Per second aggregation across documents

Hi Team,

We are using ES as analytics engine for our video platform. Users watch videos and we capture what second of the video is watched in every session. We have a use case where we need to plot a retention graph for each video. In other words, we should be able to show how many users watched a given second of the video. We have an array with 0-not watched and 1- watched for the entire duration of the video per each second. So, 1 hour video will have an array of 3600 size array with 1s and 0s. This is currently stored as a byte array in the index.

Please help us with the following

  1. Are we storing the data in the index in the correct way? If not, what are the other alternatives.
  2. How can we get the data to paint the retention graph. Basically, we should be able to output like
    0-1secs - 100 viewers,
    1-2secs - 98 viewers,
    10-20secs - 80 viewers

Thanks

Naveen,

I think until I discovered a compelling reason not to, I would use a document structure consisting of

  • Unique user ID
  • Unique video ID
  • Integer second

and index these events to indicate the user had played that second of that video.
I choose to have, for example, 3600 distinct documents for a single user playing an entire 2 hour video for a specific reason that I'll explain later.
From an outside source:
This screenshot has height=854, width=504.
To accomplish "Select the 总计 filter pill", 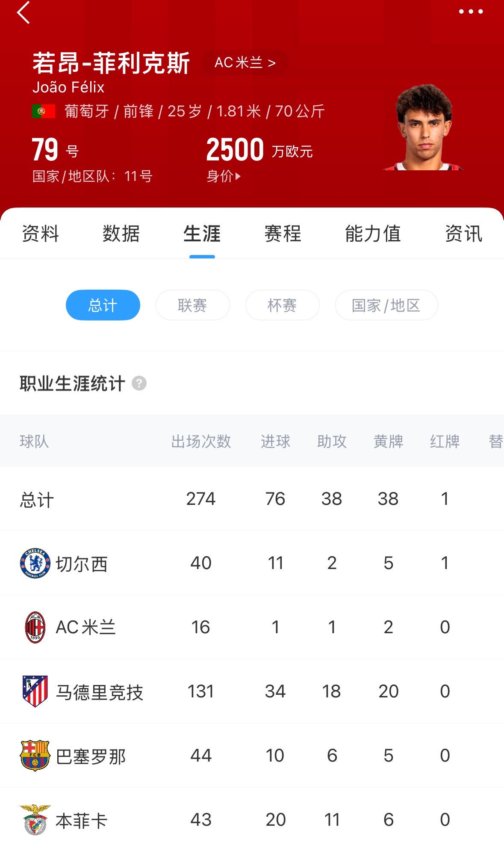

I might create the index this way:

PUT view_tracking
{
  "settings": {
    "number_of_replicas": 0,
    "number_of_shards": 1
  },
  "mappings": {
    "properties": {
      "user": {
        "type": "keyword"
      },
      "video": {
        "type": "keyword"
      },
      "seconds": {
        "type": "short"
      }
    }
  }
}

(I think short should be big enough for videos up to nine hours.)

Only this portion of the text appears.